------ Source ------
Upon his death, his widow, Caldonia, gripped by grief, cannot maintain order on the plantation and the internal social order breaks down.

The narrative alternates between the time of Townsend’s death and the events that unfold afterwards. It chronicles the lives of those living on and around the plantation in pre-civil war Virgina and gives insight into the complexity of human relationships that result form slavery.

The Known Worldhas garnered rave reviews around the world with critics comparing it favourably to the work of Toni Morrisson and William Faulkner.

Jones previously won the PEN/Hemingway Award and was a finalist for the US National Book Award for his debut collection of stories, Lost in the City.

The Known World, his first novel, won the 2004 Pulitzer Prize for Fiction. The International Impac Dublin Literary Award is the largest prize of its kind, with a first prize of €100,000.

It is considered the most international of major prizes as judges consider any works translated into English. Previous winners have come from Turkey, Morrocco, Spain, France, Germany, Canada Australia and Britain.
------ Source data ------
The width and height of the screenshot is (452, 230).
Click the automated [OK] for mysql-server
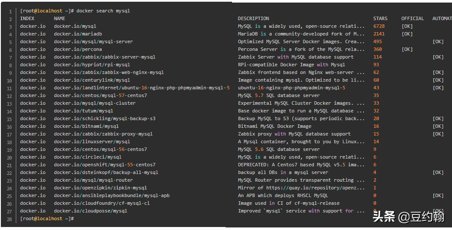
------
- Tasks to carry out:
1/ Reproduce everything in the passage on The Known World from "The Known Worldhas" down to "Australia and Britain.".
2/ Answer these questions from the passage on The Known World:
(a) What is the name of Townsend's widow?
(b) Which debut story collection made Jones a finalist for the US National Book Award?
(c) How much is the first prize of the International Impac Dublin Literary Award?
3/ Write the next part of the passage on The Known World and the Dublin literary award, picking up after its last sentence.

- The responses:
1/
The Known Worldhas garnered rave reviews around the world with critics comparing it favourably to the work of Toni Morrisson and William Faulkner.

Jones previously won the PEN/Hemingway Award and was a finalist for the US National Book Award for his debut collection of stories, Lost in the City.

The Known World, his first novel, won the 2004 Pulitzer Prize for Fiction. The International Impac Dublin Literary Award is the largest prize of its kind, with a first prize of €100,000.

It is considered the most international of major prizes as judges consider any works translated into English. Previous winners have come from Turkey, Morrocco, Spain, France, Germany, Canada Australia and Britain.

2/
(a) Caldonia
(b) Lost in the City
(c) €100,000

3/
Impac Dublin award co-ordinator, Linda Fitzgerald, said the international flavour to the prize should be noted on its tenth anniversary: "It's not quite at the speed of Phileas Fogg, but we've been around the world in ten years," she said.

This year's shortlist did not include elligible works by some of the giants of the literary world, such as JM Coetzee, Gunther Grass and Margaret Attwood although Jones victory was not considered a suprise.

The other shortlisted authors were: South Africans Damon Galgut and Diane Awerbuck, Douglas Glover and Frances Itani from Canada, Dutch writer Arnon Grunberg, Norwegian Lars Saabye Christensen's, Germany’s Christoph Hein, American Jonathan Lethem and Shirley Hazzrad from Australia.

Jones is the first American to win the award.